-That December would be a better month if it was condensed into 2 weeks. We've been putting up with all the Christmas shit since November 1st, why prolong the agony?
- That there's a special place in hell for the radio DJ that plays "I don't like Mondays" on a Friday afternoon - right with the asshole who plays "Workin' for the Weekend" on a Monday.
- That after a long run, chocolate milk is the greatest beverage ever - and I'm saying that as a runner, not as a guy who sells Dairy products for a living.
- That the potential of having morning sex is greatly increased after the kids go to school. (Having them knocking on the door mid-coitus is a turn-off.)

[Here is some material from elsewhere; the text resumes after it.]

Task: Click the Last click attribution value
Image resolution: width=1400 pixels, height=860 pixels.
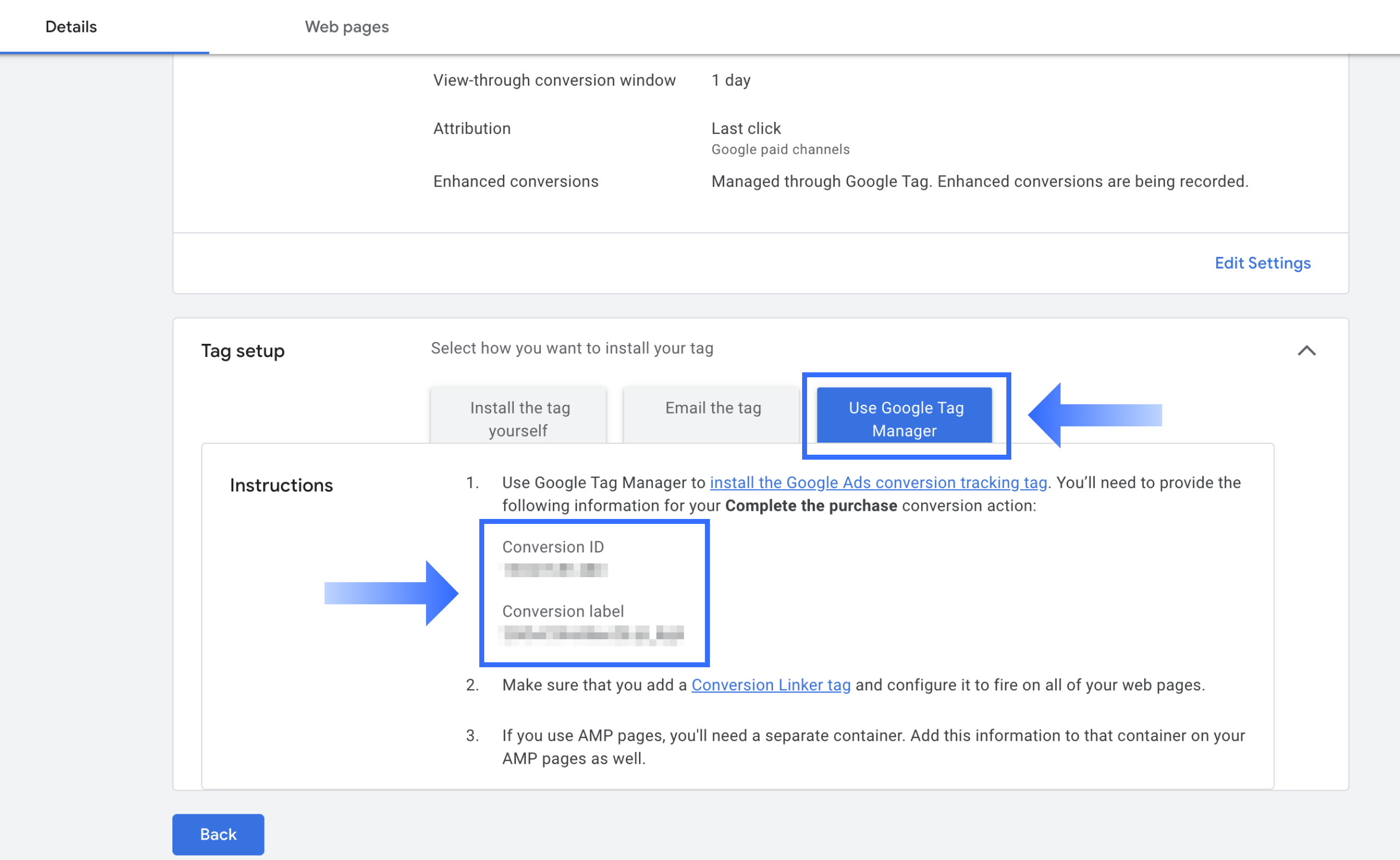Action: point(746,129)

- That there are many questions I get asked everyday, and next to "Can I use your bathroom?" it's "Where's the Shake 'n Bake?". - I pray to God the two are not related.
- That no matter what Maroon 5 says, I don't want to move like Jagger - Mick Jagger always looked like an epileptic stickman.
- That the only way I could accomplish every thing I want to in a day would be if I invented a time machine or lived on Neptune.
- That either one of those things would be really bitchin'. (Yeah - I said bitchin' - I was a teenager in 1985, I'm allowed to.)
- That because both the kids are having their Birthday Party tomorrow, I know that by 3pm, I'm going to be unwrapping a Gin & Tonic just to stay sane.